__LISTED RECORDS__.
──────────
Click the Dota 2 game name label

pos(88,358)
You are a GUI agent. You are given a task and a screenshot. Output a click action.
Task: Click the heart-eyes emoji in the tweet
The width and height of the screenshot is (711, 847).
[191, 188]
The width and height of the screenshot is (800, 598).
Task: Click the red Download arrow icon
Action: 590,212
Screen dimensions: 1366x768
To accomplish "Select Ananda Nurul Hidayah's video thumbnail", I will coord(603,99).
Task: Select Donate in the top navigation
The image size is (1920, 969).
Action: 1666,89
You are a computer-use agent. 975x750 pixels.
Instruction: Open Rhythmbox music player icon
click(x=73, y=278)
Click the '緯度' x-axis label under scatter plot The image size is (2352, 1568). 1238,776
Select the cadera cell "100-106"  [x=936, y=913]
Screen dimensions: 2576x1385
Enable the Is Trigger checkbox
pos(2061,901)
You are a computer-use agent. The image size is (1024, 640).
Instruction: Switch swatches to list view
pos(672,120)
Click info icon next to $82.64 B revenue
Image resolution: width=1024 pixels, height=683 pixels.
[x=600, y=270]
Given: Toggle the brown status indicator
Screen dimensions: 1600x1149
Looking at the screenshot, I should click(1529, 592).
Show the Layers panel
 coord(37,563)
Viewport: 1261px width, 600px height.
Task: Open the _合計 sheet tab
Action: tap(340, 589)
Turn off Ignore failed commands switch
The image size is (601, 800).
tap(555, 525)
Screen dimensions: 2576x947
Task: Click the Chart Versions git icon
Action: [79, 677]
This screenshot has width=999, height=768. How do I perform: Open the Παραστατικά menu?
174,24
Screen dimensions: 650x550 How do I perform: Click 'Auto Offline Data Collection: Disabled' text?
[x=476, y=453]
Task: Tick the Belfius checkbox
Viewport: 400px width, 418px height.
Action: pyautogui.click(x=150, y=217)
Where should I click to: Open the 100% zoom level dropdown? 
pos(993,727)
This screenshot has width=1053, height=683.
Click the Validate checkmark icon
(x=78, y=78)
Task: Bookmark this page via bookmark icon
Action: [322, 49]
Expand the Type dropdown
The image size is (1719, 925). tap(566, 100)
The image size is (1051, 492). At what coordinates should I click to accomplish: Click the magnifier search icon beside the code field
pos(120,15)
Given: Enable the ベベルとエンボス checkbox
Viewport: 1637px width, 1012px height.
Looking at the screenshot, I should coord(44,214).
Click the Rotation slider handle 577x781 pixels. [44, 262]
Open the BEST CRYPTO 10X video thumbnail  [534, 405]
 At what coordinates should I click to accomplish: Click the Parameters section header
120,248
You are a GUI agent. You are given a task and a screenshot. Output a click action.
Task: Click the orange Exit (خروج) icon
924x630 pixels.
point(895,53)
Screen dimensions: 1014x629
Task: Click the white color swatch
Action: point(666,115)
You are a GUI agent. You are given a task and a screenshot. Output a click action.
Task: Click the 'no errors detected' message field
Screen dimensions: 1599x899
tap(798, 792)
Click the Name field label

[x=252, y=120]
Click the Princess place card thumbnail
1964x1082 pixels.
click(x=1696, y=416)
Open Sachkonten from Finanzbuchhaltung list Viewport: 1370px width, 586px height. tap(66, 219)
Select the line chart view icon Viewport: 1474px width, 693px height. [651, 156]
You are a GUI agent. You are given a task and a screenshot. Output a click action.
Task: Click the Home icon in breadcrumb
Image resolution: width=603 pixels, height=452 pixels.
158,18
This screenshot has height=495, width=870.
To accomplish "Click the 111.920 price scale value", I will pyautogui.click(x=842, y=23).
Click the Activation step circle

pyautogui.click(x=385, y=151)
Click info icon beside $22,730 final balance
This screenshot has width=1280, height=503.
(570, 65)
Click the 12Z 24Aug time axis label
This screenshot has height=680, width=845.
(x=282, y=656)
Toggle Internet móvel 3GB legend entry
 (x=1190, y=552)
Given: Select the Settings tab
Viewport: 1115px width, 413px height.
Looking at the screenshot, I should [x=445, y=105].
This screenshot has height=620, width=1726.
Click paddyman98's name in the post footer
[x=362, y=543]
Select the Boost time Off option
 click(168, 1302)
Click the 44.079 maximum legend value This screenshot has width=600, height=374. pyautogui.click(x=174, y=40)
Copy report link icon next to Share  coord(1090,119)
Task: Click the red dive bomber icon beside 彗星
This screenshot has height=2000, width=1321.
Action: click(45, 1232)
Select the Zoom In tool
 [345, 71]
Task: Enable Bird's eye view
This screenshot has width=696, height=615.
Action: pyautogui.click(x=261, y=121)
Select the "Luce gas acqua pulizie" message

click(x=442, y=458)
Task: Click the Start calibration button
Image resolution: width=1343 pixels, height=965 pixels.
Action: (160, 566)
──────────
__PROBLEM__.
Copy out the lines above exactly, from the line containing "Click the 44.079" through the last line.

__TASK OUTPUT__.
Click the 44.079 maximum legend value This screenshot has width=600, height=374. pyautogui.click(x=174, y=40)
Copy report link icon next to Share  coord(1090,119)
Task: Click the red dive bomber icon beside 彗星
This screenshot has height=2000, width=1321.
Action: click(45, 1232)
Select the Zoom In tool
 [345, 71]
Task: Enable Bird's eye view
This screenshot has width=696, height=615.
Action: pyautogui.click(x=261, y=121)
Select the "Luce gas acqua pulizie" message

click(x=442, y=458)
Task: Click the Start calibration button
Image resolution: width=1343 pixels, height=965 pixels.
Action: (160, 566)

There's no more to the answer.